Like Raiford, sustainability consultant Ozzie González has pushed to bring the topics he’s well-versed in — sustainability and equity — to the forefront of the debate.
With training as an architect and an environmental scientist, González now runs a consulting company where he advises on best practices related to sustainability and diversity and inclusion. He sits on various boards, including TriMet, the Oregon Association of Minority Entrepreneurs and the Hispanic Metropolitan Chamber.
As part of his campaign, he's called to phase out all landfill waste within 10 years. He wants to create more structured career paths so young Portlanders can more easily access green jobs.
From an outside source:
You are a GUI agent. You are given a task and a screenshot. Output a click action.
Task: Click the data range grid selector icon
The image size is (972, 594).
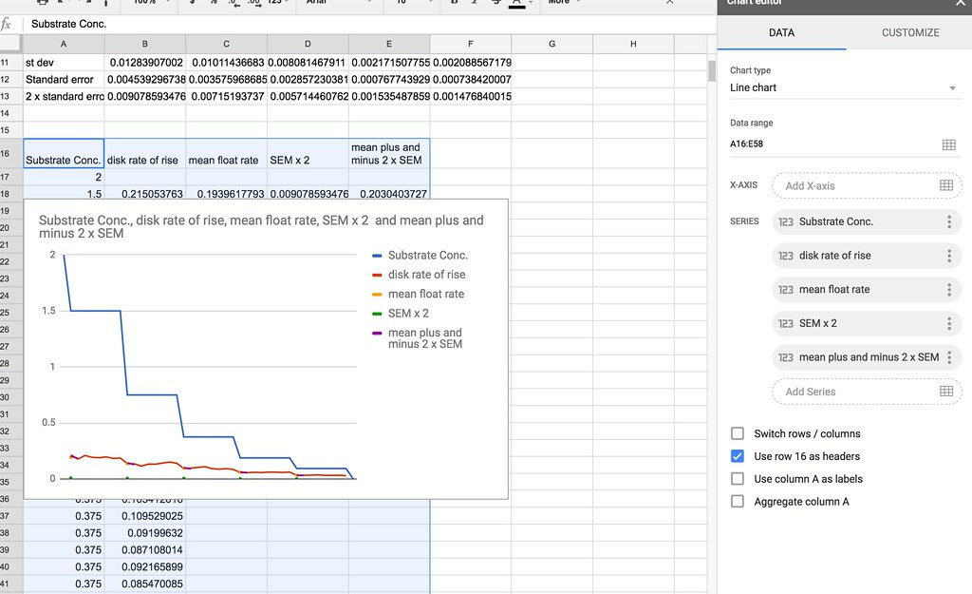[947, 144]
And he's floated a strategy for creating a more localized food system, which he says could enable Portland to grow 30% of its own food within the decade, a plan with new relevance as the coronavirus threatens to disrupt supply chains across the country.
But, as a newcomer to Portland electoral politics, he said he’s found it difficult to break through.
“When I stepped in, I thought, ‘The city is going to be very receptive to a new voice,’” González said. “Something I've been surprised by is, it's been very challenging to find and feel that receptivity here despite how much we talk about our interest in having that voice.”
Ballots are due May 19. They must be in the mail by Thursday, May 14. Ballots can be dropped off at official drop sites until 8 p.m. on primary night.